■ PROBLEM DETAILS: From the listing below, pick out and copy every line that contains the word "Task".

■ EXTRACTED RECORDS:
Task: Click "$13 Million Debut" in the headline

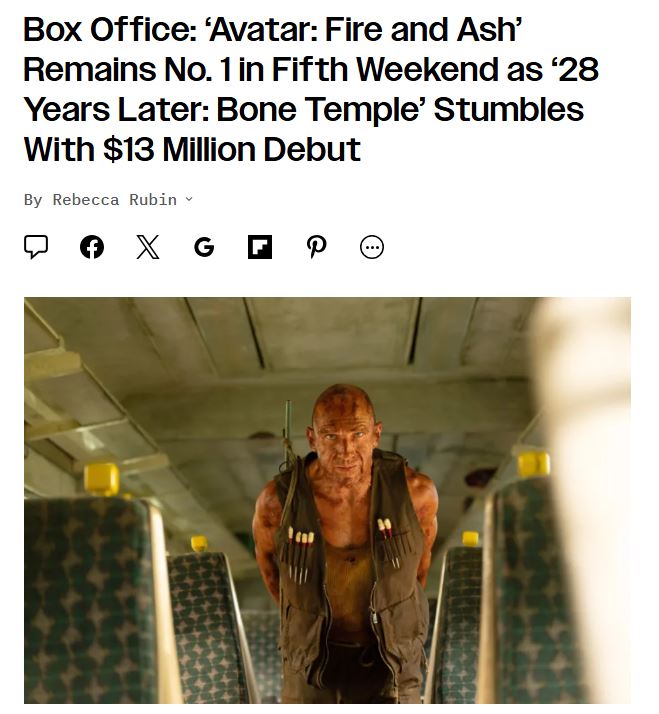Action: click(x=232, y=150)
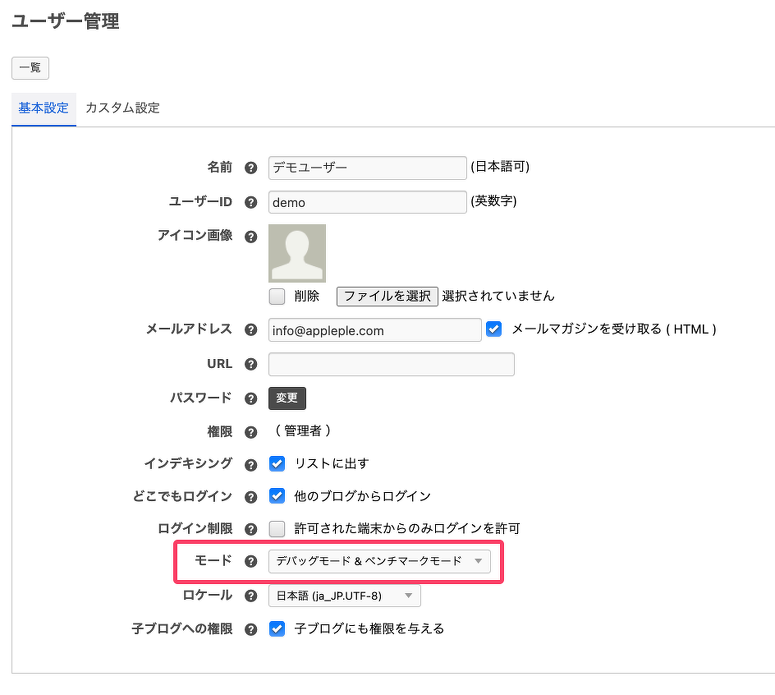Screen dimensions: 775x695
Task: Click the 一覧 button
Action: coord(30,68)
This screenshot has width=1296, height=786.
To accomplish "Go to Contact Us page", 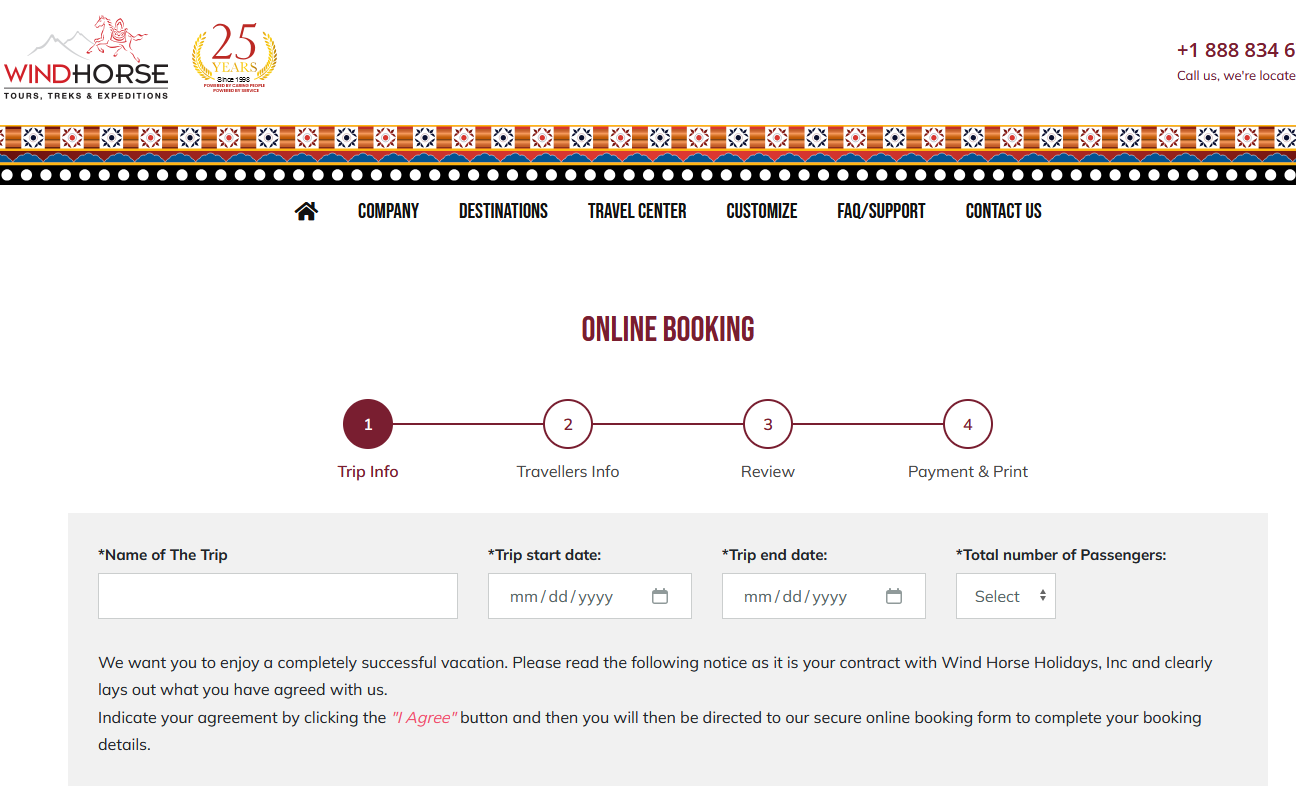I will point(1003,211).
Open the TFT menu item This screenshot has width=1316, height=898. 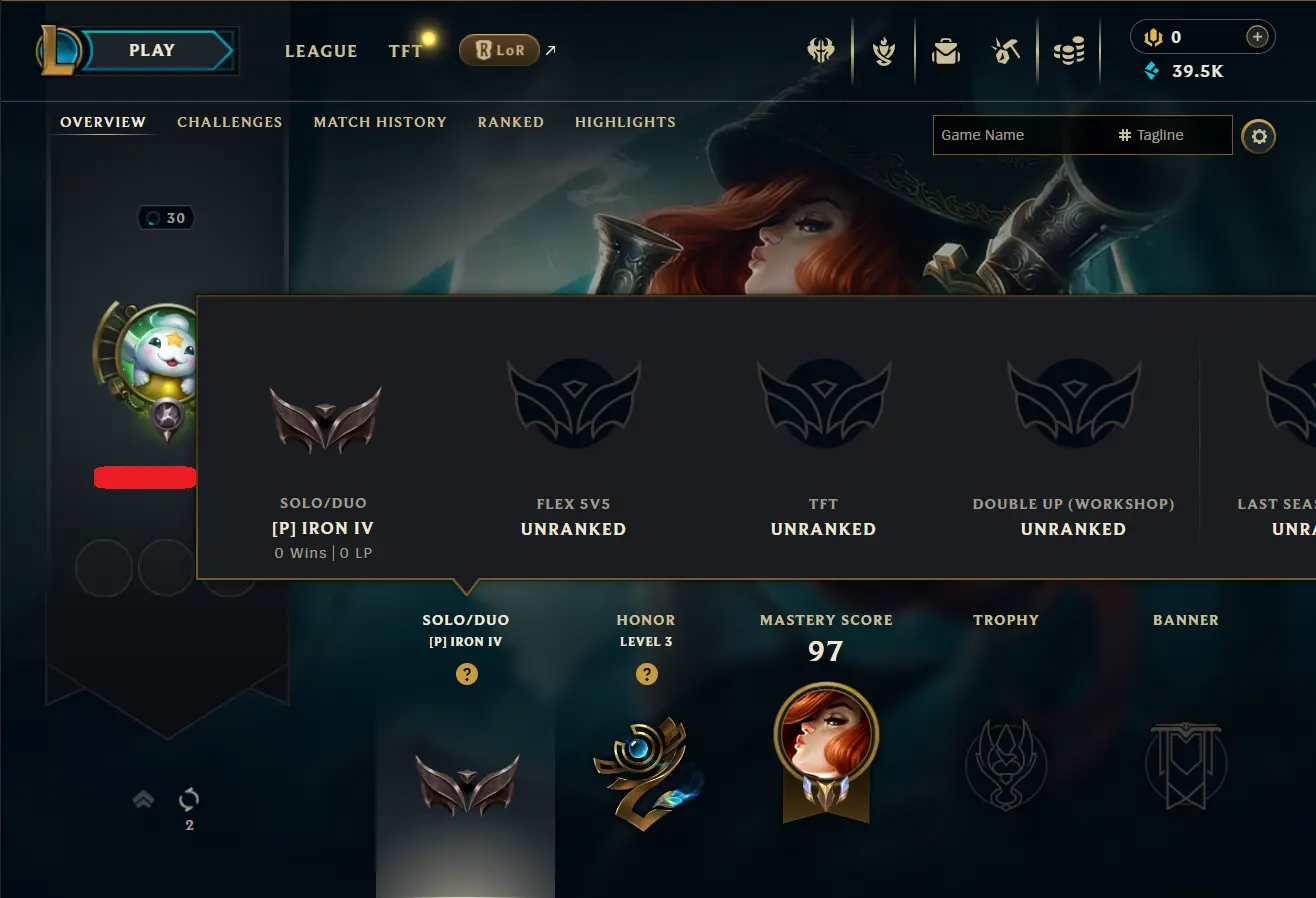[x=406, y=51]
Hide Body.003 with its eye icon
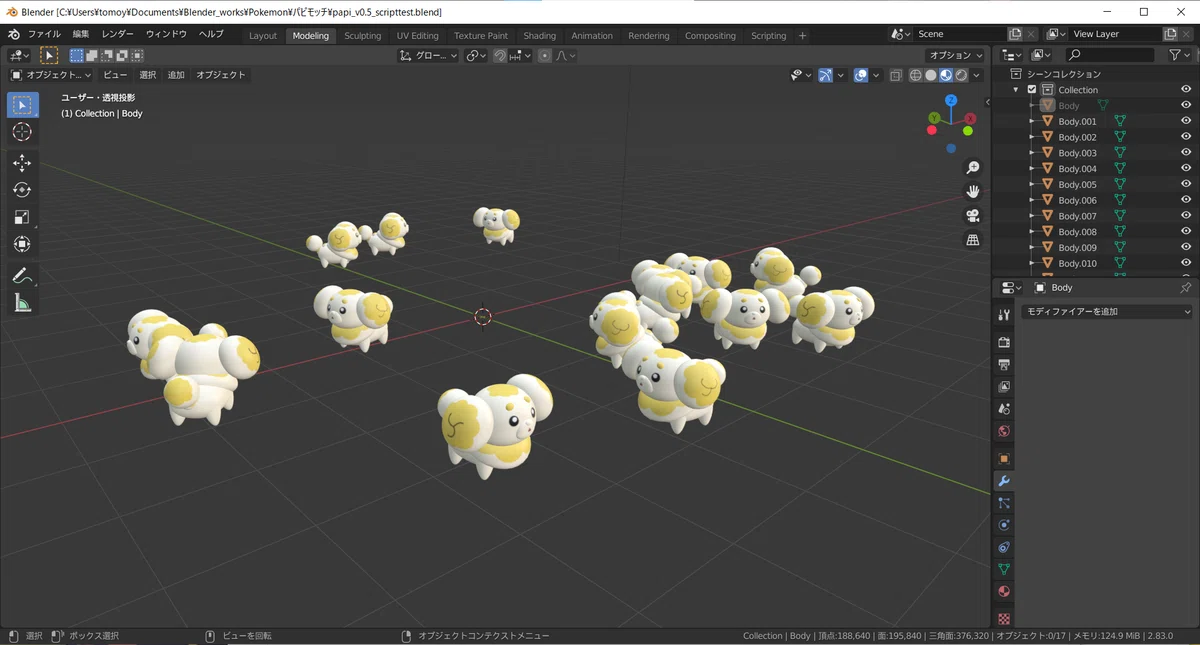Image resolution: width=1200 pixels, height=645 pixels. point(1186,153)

...

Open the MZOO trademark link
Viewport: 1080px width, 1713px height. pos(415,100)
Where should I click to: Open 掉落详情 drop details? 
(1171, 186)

■ THE ANSWER:
Task: Click "$13 Million Debut" in the headline
Task: Click the 一覧 button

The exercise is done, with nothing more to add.